Cómo catamarqueña pero con parte de tu corazón musical en la rioja ¿cómo vivís las chayas de las dos provincias?

“Yo vivo febrero. No puedo decirle solo carnaval o solo chaya, yo transito febrero y en marzo resuelvo lo que se tenga que resolver. Vivo febrero como lo viví de niña. En familia, bailando, viendo quien se disfraza de cura, de guagua. Creando coplas. Me preparo para el abrazo. No lo vivo ni como carnaval ni como chaya, no siento que estoy partida, si no unida por mis dos tierras”.

¿Cómo estás viviendo este momento de crisis para la cultura?

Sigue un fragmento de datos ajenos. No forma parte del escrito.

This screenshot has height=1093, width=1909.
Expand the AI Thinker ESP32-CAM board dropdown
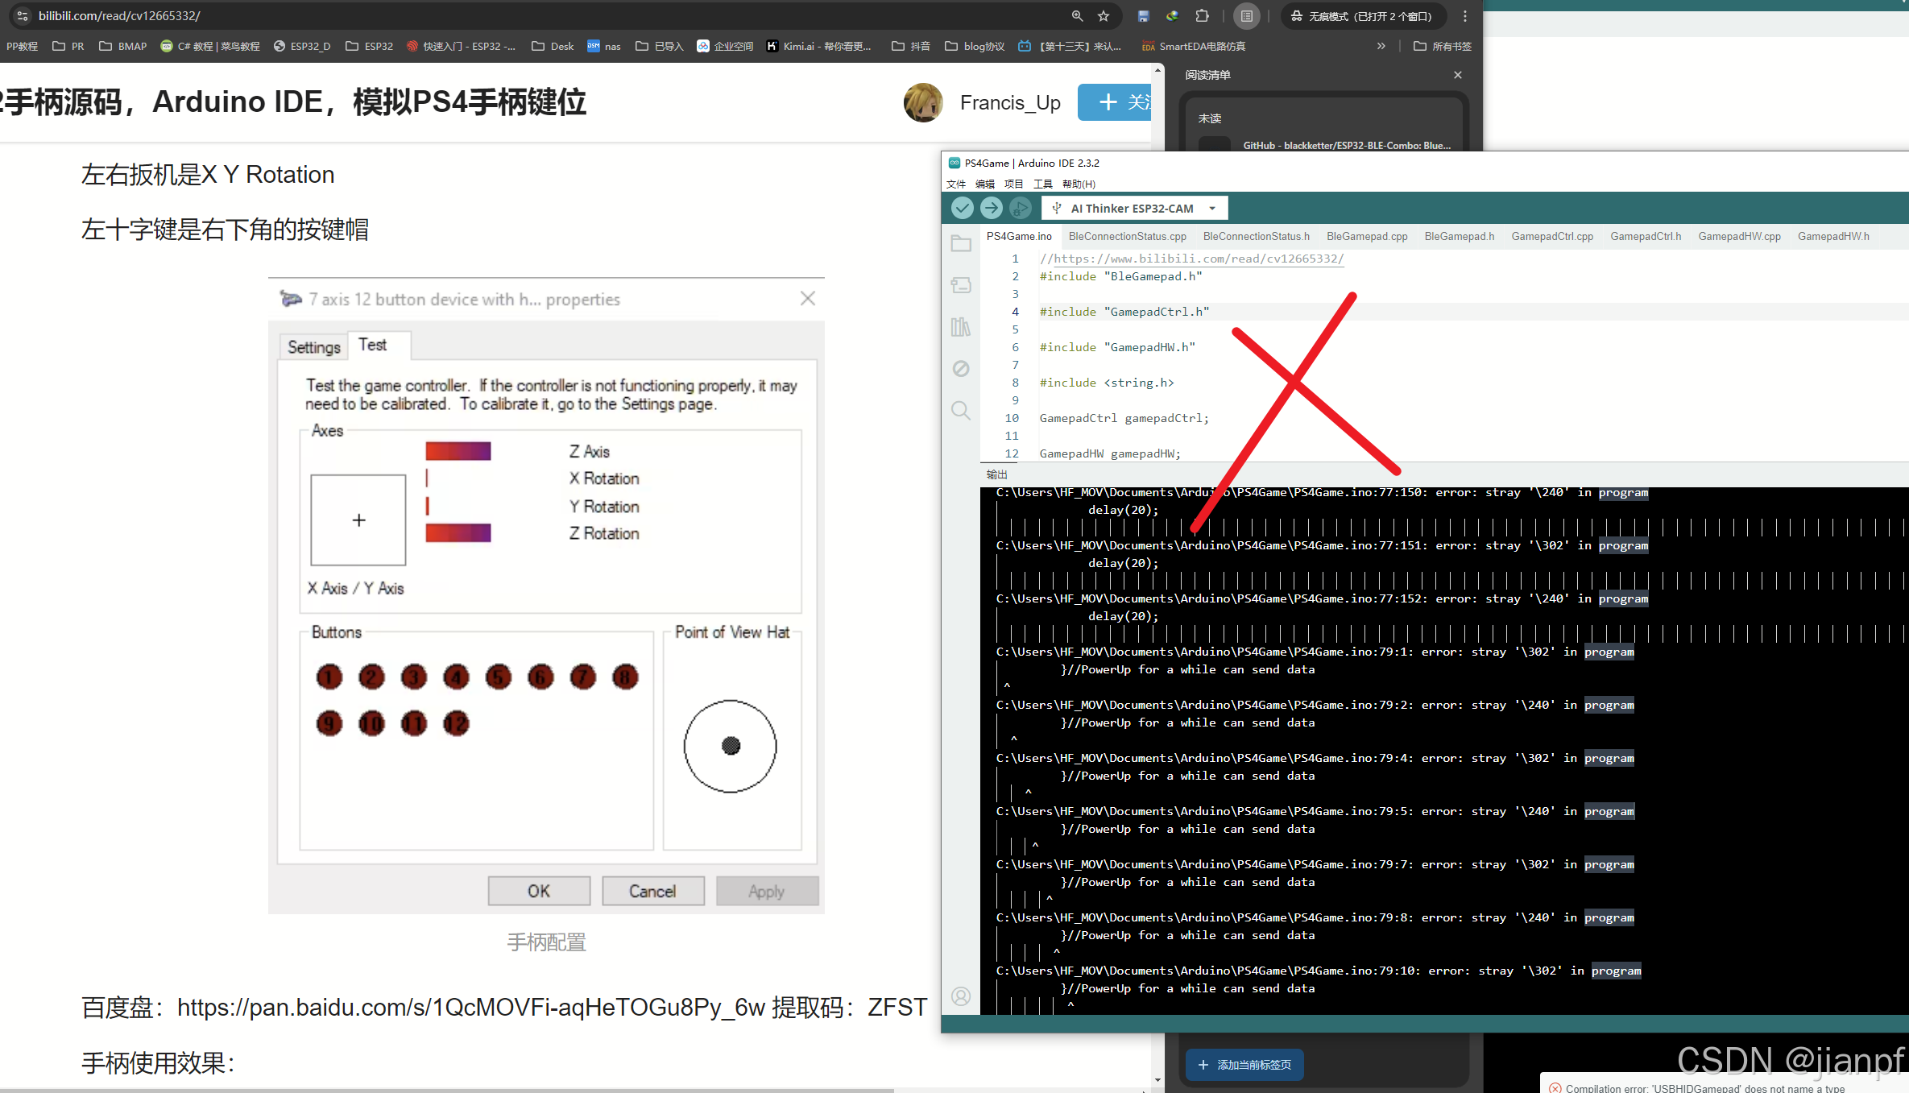point(1212,209)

“Inicialmente me golpeó muy fuerte pero no tanto en lo personal, sino que sentir este dolor que es colectivo, porque atenta contra todo lo que amo. Esta locura de cerrar el INAMU, o el Fondo Nacional de las Artes, o desregular la ley de farmacias (Leticia es además farmacéutica), es un atentado contra la tierra misma. Negar el cambio climático, es un ataque muy fuerte hacia la tierra, yo soy una cantora que siempre he llamado a la tierra, lo vivo con mucho dolor. En Buenos Aires se siente todo mucho más fuerte, se ve a las y los jubilados. Que todo se caiga de un día para el otro, es terrible”. 

Proyectos 

“Hoy tengo en mente grabar mis canciones, recibí un fomento del INAMU y estoy invirtiendo en eso, tocando en shows para poder grabar mis canciones. Va a ser la primera vez que estén letra y música mías en las plataformas, composiciones muy ligadas al canto con caja. Y en alguna oportunidad cruzar el charco y conocer el viejo mundo, que forma parte del mestizaje del canto también”.